But what was it that he knew about himself? He was not, in his attitude to anyone else, self-depreciatory. Far from it. ‘Take me as I am; as I take you,’ was his attitude to the world. Only he would not spoil Vanessa’s life for her.
‘But of course you will not spoil it.’
‘You don’t know me.’
‘I take the risk,’ she answered.
By the end of July she felt that she must, for a little while, be at a distance from him. This indecision and hesitation could not go on. It was making them both sensitive, moody, self-conscious. So she went to Gosforth.
When she had been a day there her spirit was quieted, her gaiety returned.
Gosforth itself, small quiet village that it was, contained all the past. In the churchyard there was a cross of red sandstone which represented a figure chained beneath a serpent dropping upon him poison. This was a Christian cross and yet it had on it a heathen symbol. No one could tell its age, but many Vikings, she understood, had been half Christian, half heathen. She liked to think that this had been a Viking cross. Then there was Gosforth Hall near the church, the very house where Bishop Nicolson in the seventeenth century, as a young archdeacon, courted Barbara Copley. Near the Hall was a holy well where there had been once a mediaeval chapel, and half a mile from the Hall was the Dane’s Camp, and farther from that again the King’s Camp at Laconby. Many of the old houses in the neighbourhood like Ponsonby Hall and Sella Park were packed with history, while not far away was Calder Abbey.
In the middle of all this concentration of Time slept the perfect English countryside. There was often sunshine that August and sweeping shafts of it fell across the cornfields, warming the colours into red gold, falling at the feet of the dark shadows of the woods.

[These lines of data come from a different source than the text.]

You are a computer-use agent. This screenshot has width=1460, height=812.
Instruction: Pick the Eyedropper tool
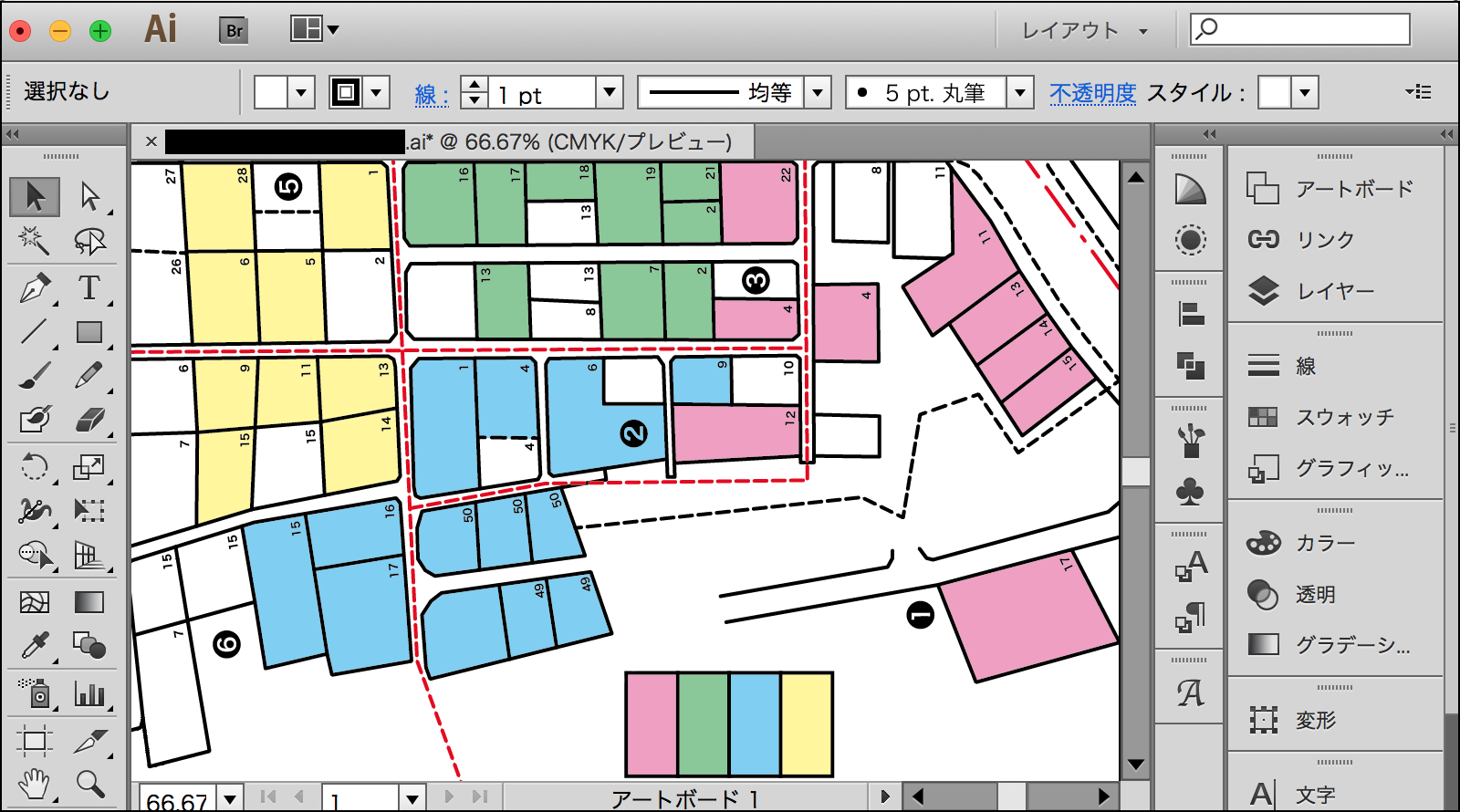(35, 646)
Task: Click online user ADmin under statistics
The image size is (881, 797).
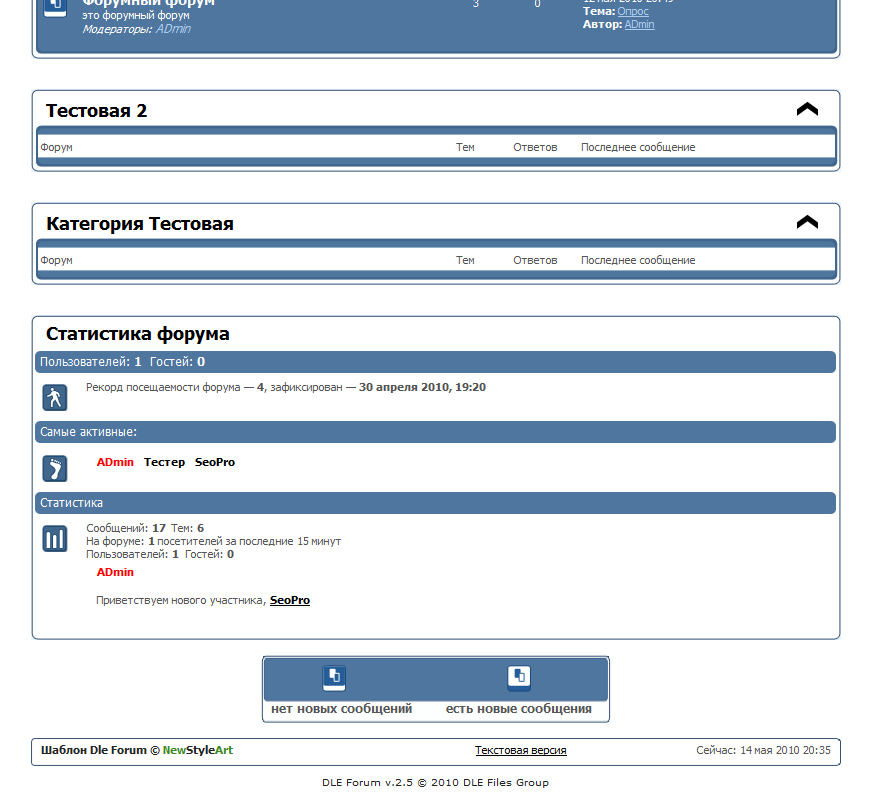Action: click(x=115, y=572)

It was pastoral everywhere, while on windless days the silence, made more musical by the creaking of a cart, dogs barking, the call of the farmer to his horse, seemed to carry all the summer scents of flowers and corn and trees and pile them about you so that on the hot lawn you need not stir but gather, without motion, everything into your heart.
Yet how strangely even in this country of cornfield, wood and hedgerow still the mountains dominated. At every point, from every rise, Black Combe, thrusting its head like a lazy friendly whale into the sea, held your eye. From Black Combe’s top you could hold in your grasp the Isle of Man, the Scottish and Welsh coasts with Snowdon greeting you, while landwards were Lancashire and the Yorkshire Fells.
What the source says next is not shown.